Merkwürdig

Als mir alles merkwürdig vorkam

rote Ziegelmauer, auf der Graffiti und Streetart ist. Prominent ist ein rundes Streetart-Ding, das einen stilisierten Vogel in einem Dreieck darstellt.

Es ist so merkwürdig, wie sich Dinge, die immer noch relativ neu sind, sich trotzdem schon so bekannt anfühlen.
Es ist so merkwürdig, wie warm ein Tag im Februar sein kann und wie wenig ich mich erinnern kann, wie heiß und sonnig die Februartage letztes Jahr waren oder ob diese unglaublich schlimm kalten zehn Tage vielleicht nicht doch auch im Februar waren? (Ich habe nachgeschaut, der Februar 2018 war in Luxemburg sehr kalt.)

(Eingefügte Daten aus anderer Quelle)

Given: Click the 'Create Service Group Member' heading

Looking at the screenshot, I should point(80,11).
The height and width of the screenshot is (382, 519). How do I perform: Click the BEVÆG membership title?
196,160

Es ist so merkwürdig, wie ich mich immer noch nicht an den „neuen“ Haarschnitt gewöhnt habe.
Es ist so merkwürdig, dass es nicht mehr so lange dauert, bis ich genauso lange erwachsen bin wie es gedauert hat, bis ich erwachsen wurde.

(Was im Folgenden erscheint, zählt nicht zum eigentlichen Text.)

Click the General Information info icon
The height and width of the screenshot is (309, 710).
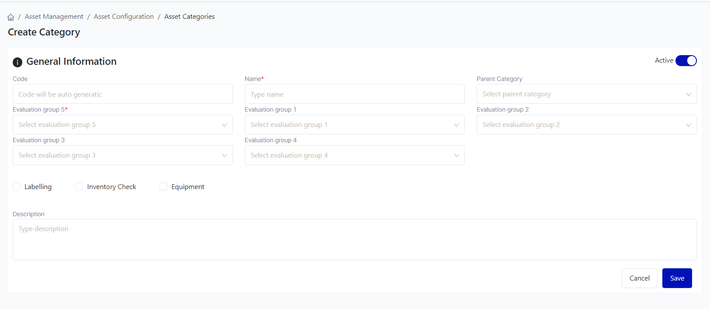17,62
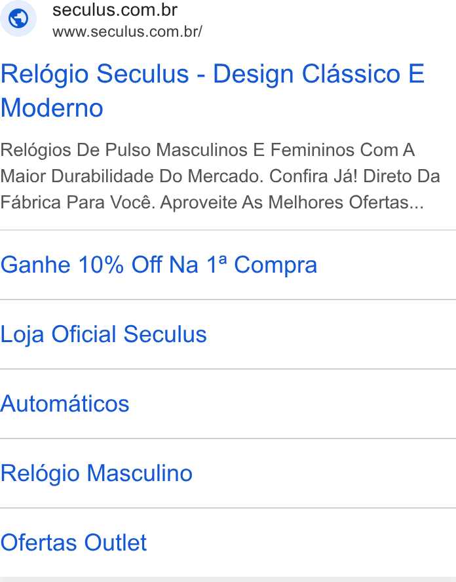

Es ist so merkwürdig, wie unterschiedlich lange Pakete vom großen bösen Internetversandhandel zu mir brauchen.
Und es ist noch viel merkwürdiger, wie schnell das in dem Land geht, in dem ich mal gewohnt habe.

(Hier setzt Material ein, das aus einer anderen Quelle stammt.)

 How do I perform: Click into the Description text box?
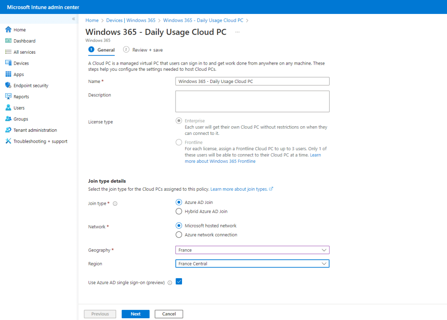(252, 101)
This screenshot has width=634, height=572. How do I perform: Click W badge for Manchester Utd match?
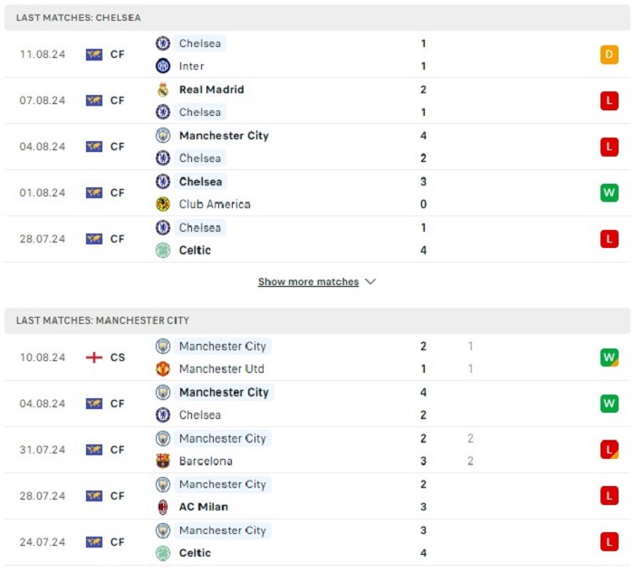pos(609,358)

Es ist so merkwürdig, dass ich mich tatsächlich auch nach einem langen Tag, an dem ich in viel zu kurzer Zeit viel zu viele Zeichen schreiben musste, hinsetzen kann und einen Blogeintrag in die Tastatur tippen kann, auch wenn das Format zugegebenermaßen nicht sehr anspruchsvoll ist.
Es ist so merkwürdig, auf der Welt zu sein und zu atmen und all dies.
Es ist so merkwürdig, dass mir alles so merkwürdig vorkommt.